Hatzell and co-authors described how they employed high-tech tools at Argonne National Laboratory to inspect and track nano-scale material changes inside a battery while charging and discharging it in a paper recently published in Nature Materials. The team of researchers from Princeton University, Vanderbilt University, Argonne National Laboratory, and Oak Ridge National Laboratory analyzed crystal grains in the battery’s solid electrolyte, the core part of the battery through which electrical charge flows. By moving ions more quickly to one area of the battery than another, the researchers came to the conclusion that irregularities between grains might hasten battery failure. Changing material processing and manufacturing methods might help in resolving battery dependability issues.
Batteries store electrical energy in materials that make up their electrodes: the anode (the end of a battery marked with the minus sign) and the cathode (the end of the battery marked with the plus sign). When the battery discharges energy to power a car or a smartphone, the charged particles (called ions) move across the battery to the cathode (the + end). The electrolyte, solid or liquid, is the path the ions take between the anode and cathode. Without an electrolyte, ions cannot move and store energy in the anode and cathode.

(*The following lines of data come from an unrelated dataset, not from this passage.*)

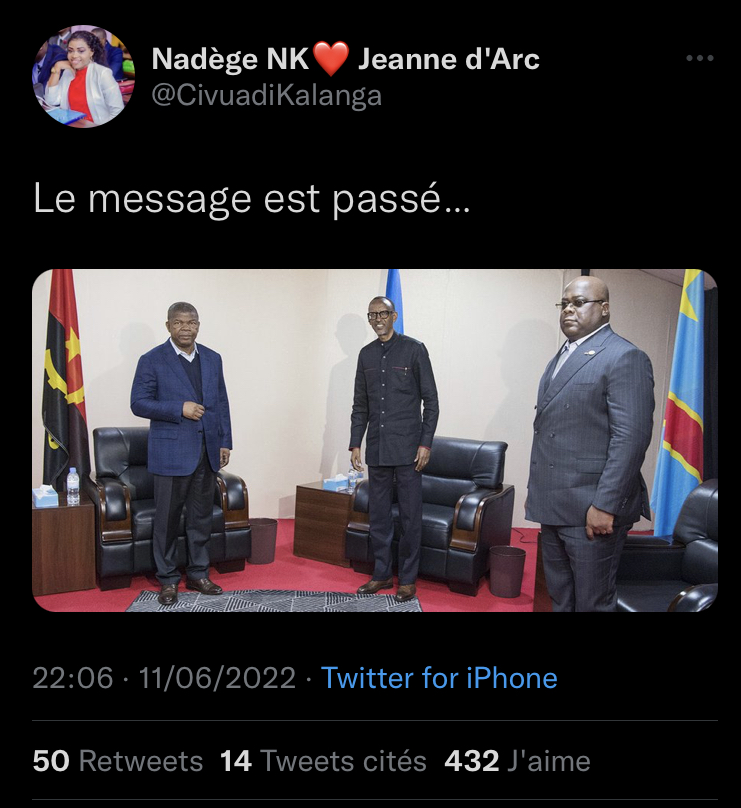Click the 11/06/2022 date
The height and width of the screenshot is (808, 741).
tap(217, 678)
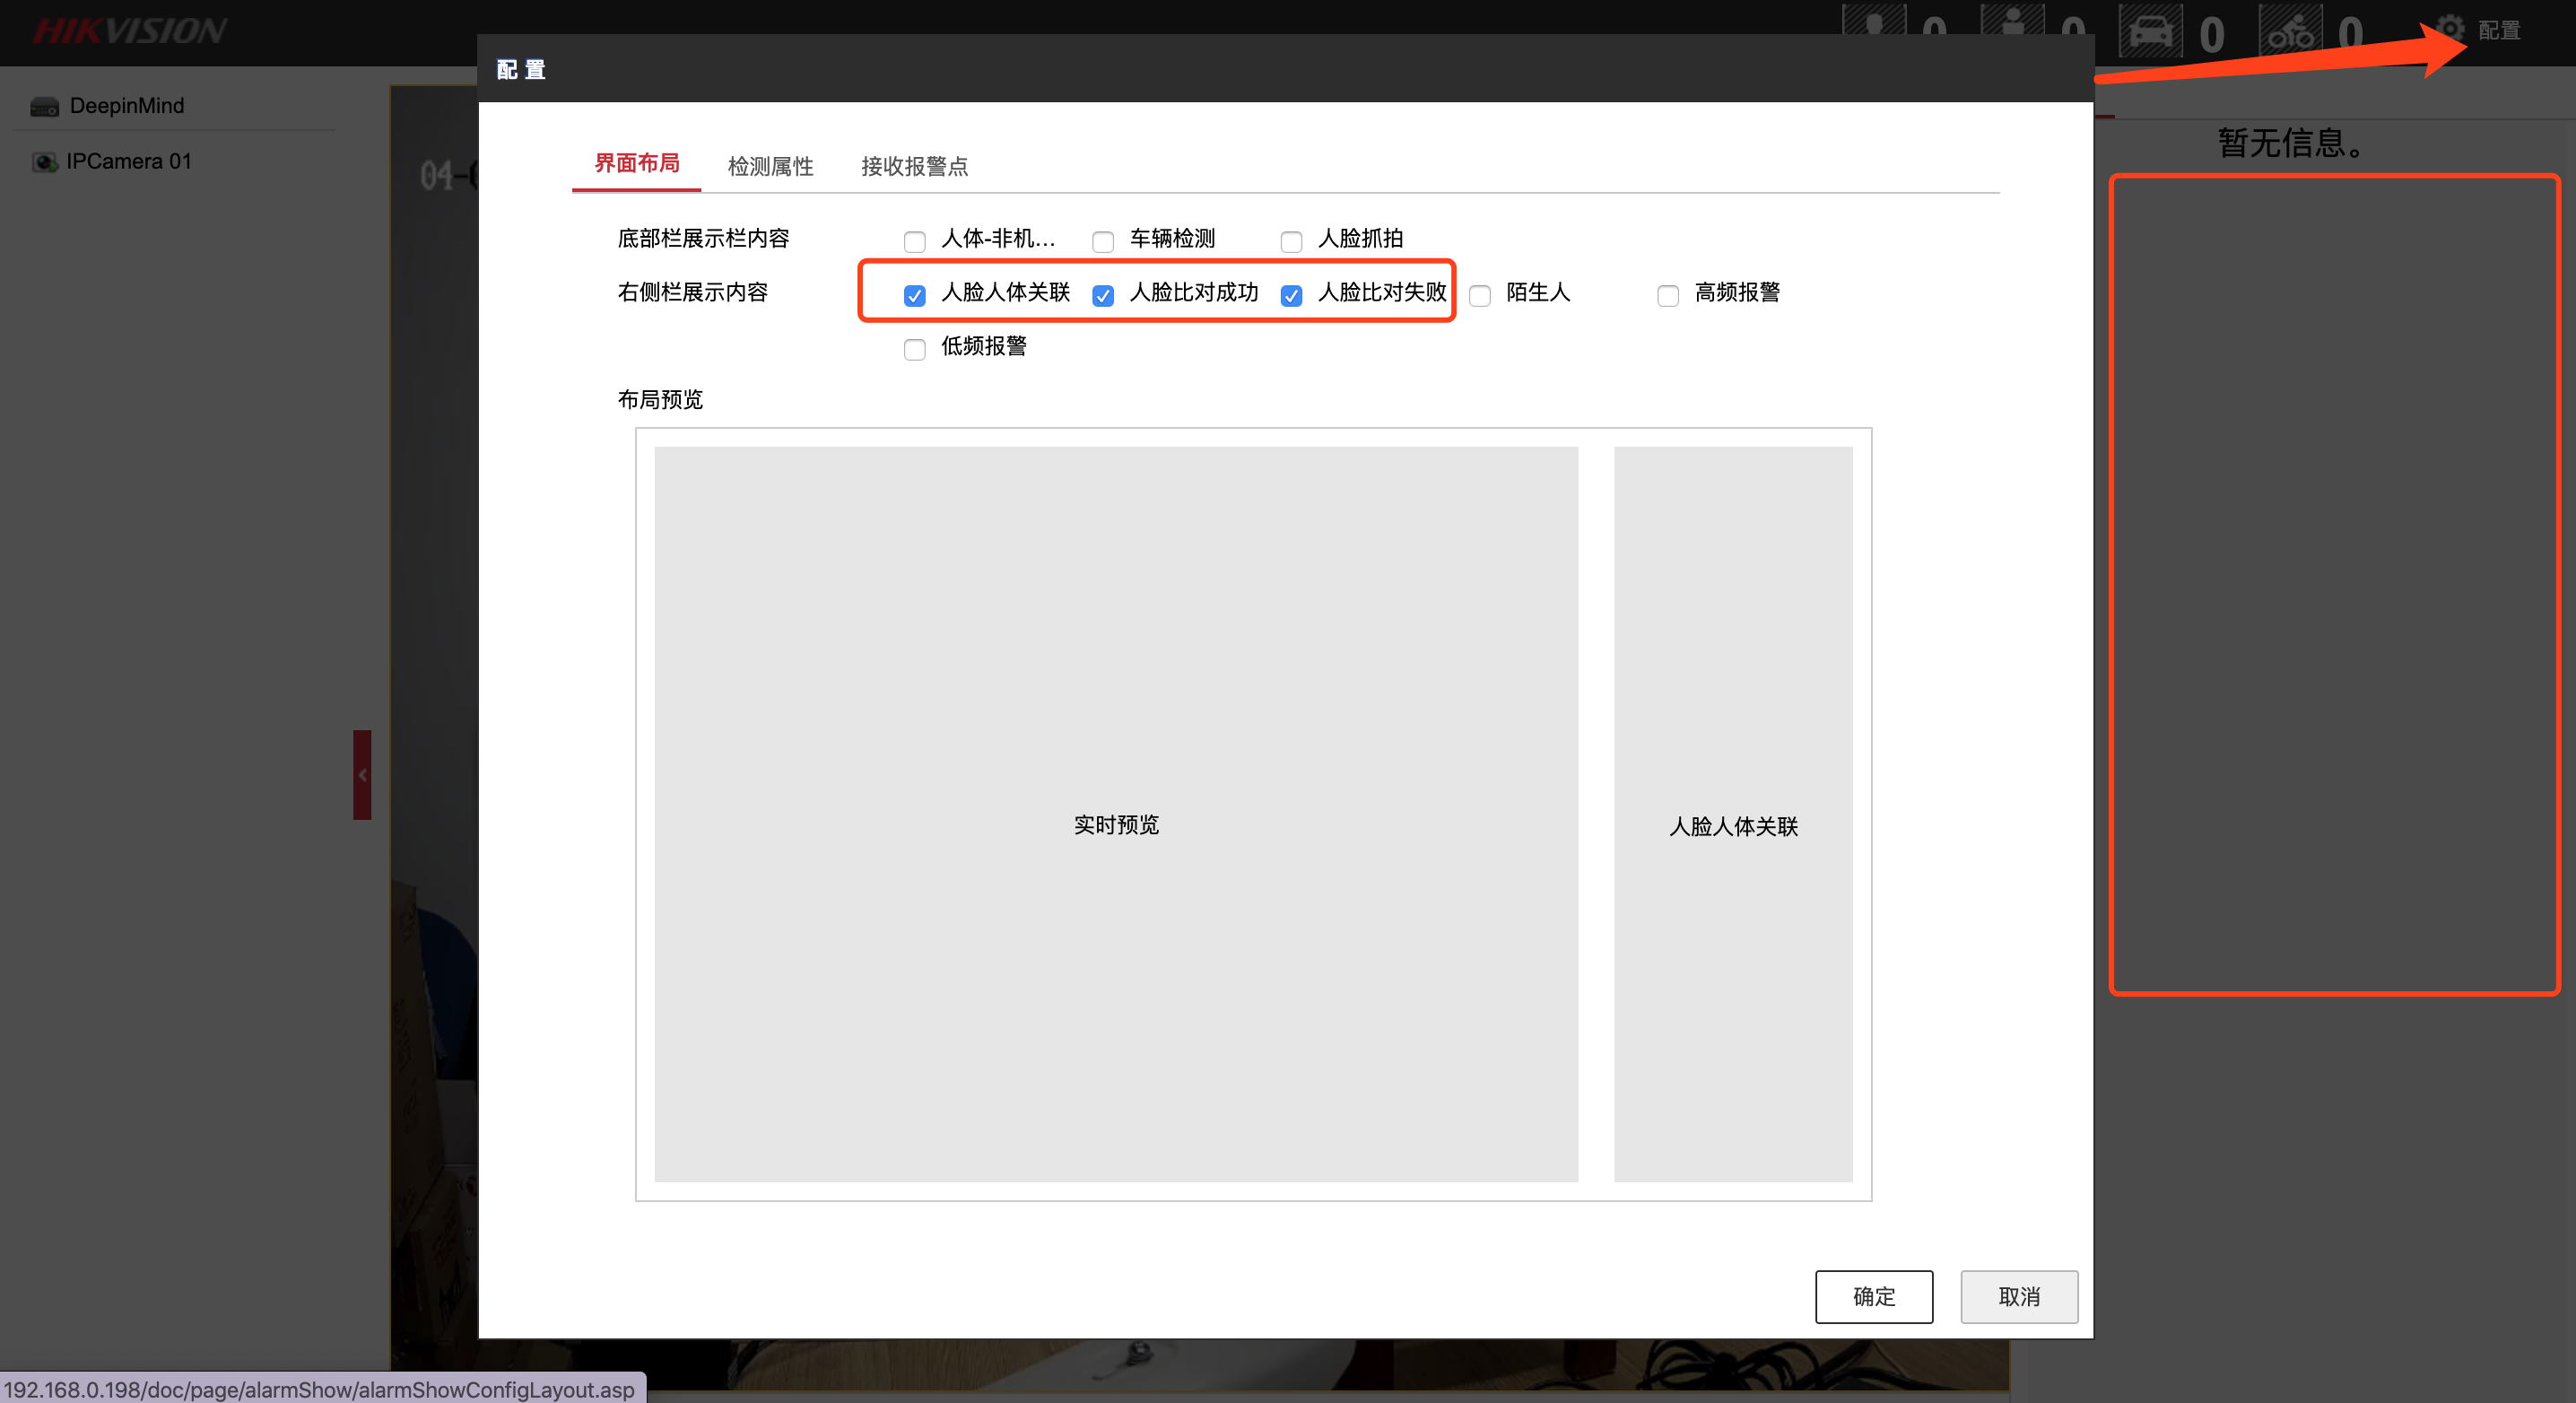
Task: Click the 实时预览 layout preview area
Action: point(1116,814)
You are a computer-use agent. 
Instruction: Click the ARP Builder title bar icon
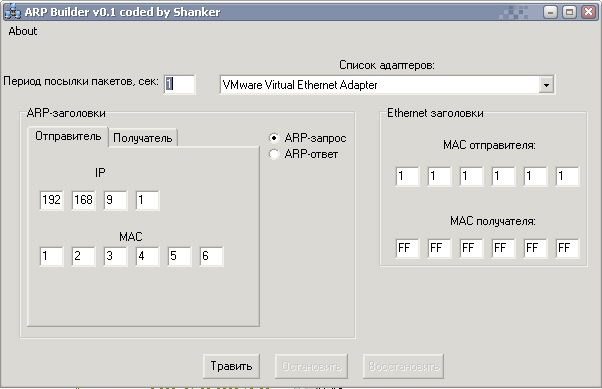(x=12, y=12)
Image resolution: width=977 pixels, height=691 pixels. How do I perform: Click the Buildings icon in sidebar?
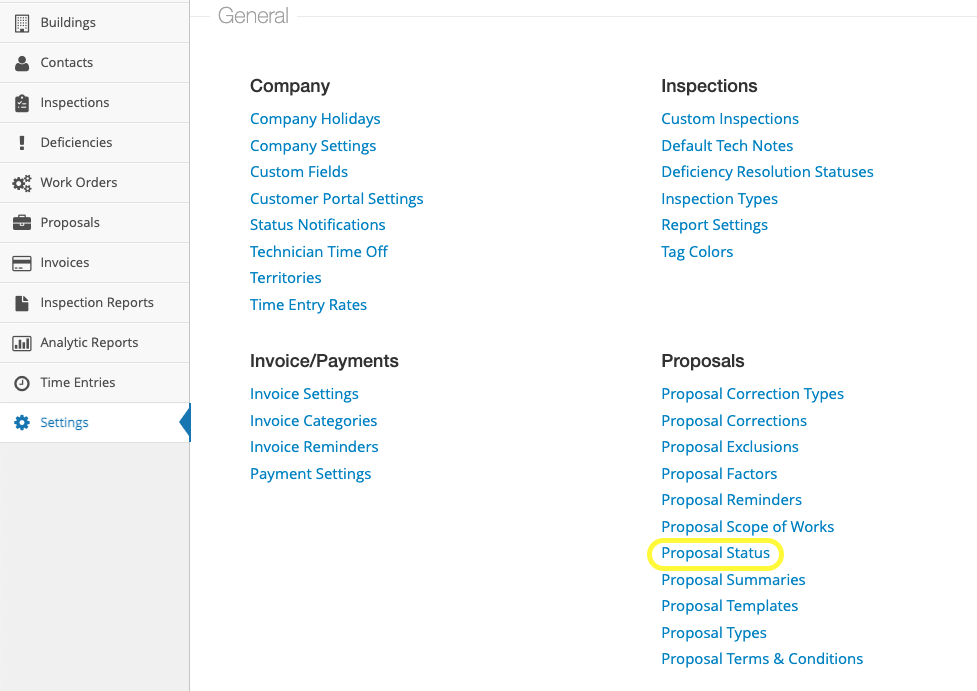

In a solid-state battery, the electrolyte is typically either a ceramic or a dense glass. Solid state batteries with solid electrolytes may enable more energy-dense materials (e.g. lithium metal) and make batteries lighter and smaller. Weight, volume, and charge capacity are key factors for transportation applications such as electric vehicles. Solid-state batteries also should be safer and less susceptible to fires than other forms.
Engineers have known that solid-state batteries are prone to fail at the electrolyte, but the failures seemed to occur at random. Hatzell and co-researchers suspected that the failures might not be random but actually caused by changes in the crystalline structure of the electrolyte. To explore this hypothesis, the researchers used the synchrotron at the Argonne National Lab to produce powerful X-rays that allowed them to look into the battery during operation. They combined X-ray imaging and high-energy diffraction techniques to study the crystalline structure of a garnet electrolyte at the angstrom scale, roughly the size of a single atom. This allowed the researchers to study changes in the garnet at the crystal level.
A garnet electrolyte is comprised of an ensemble of building blocks known as grains. In a single electrolyte (1mm diameter) there are almost 30,000 different grains. The researchers found that across the 30,000 grains, there were two predominant structural arrangements. These two structures move ions at varying speeds. In addition, these different forms or structures “can lead to stress gradients that lead to ions moving in different directions and ions avoiding parts of the cell,” Hatzell said.
She likened the movement of charged ions through the battery to water moving down a river and encountering a rock that redirects the water. Areas that have high amounts of ions moving through tend to have higher stress levels.
“If you have all the ions going to one location, it is going to cause rapid failure,” Hatzell said. “We need to have control over where and how ions move in electrolytes in order to build batteries that will last for thousands of charging cycles.”
Hatzell said it should be possible to control the uniformity of grains through manufacturing techniques and by adding small amounts of different chemicals called dopants to stabilize the crystal forms in the electrolytes.
“We have a lot of hypotheses that are untested of how you would avoid these heterogeneities,” she said. “It is certainly going to be challenging, but not impossible.”
Reference: “Polymorphism of garnet solid electrolytes and its implications for grain-level chemo-mechanics” by Marm B. Dixit, Bairav S. Vishugopi, Wahid Zaman, Peter Kenesei, Jun-Sang Park, Jonathan Almer, Partha P. Mukherjee, and Kelsey B. Hatzell, 1 September 2022, Nature Materials.
DOI: 10.1038/s41563-022-01333-y
The study was funded by the National Science Foundation and the US Department of Energy.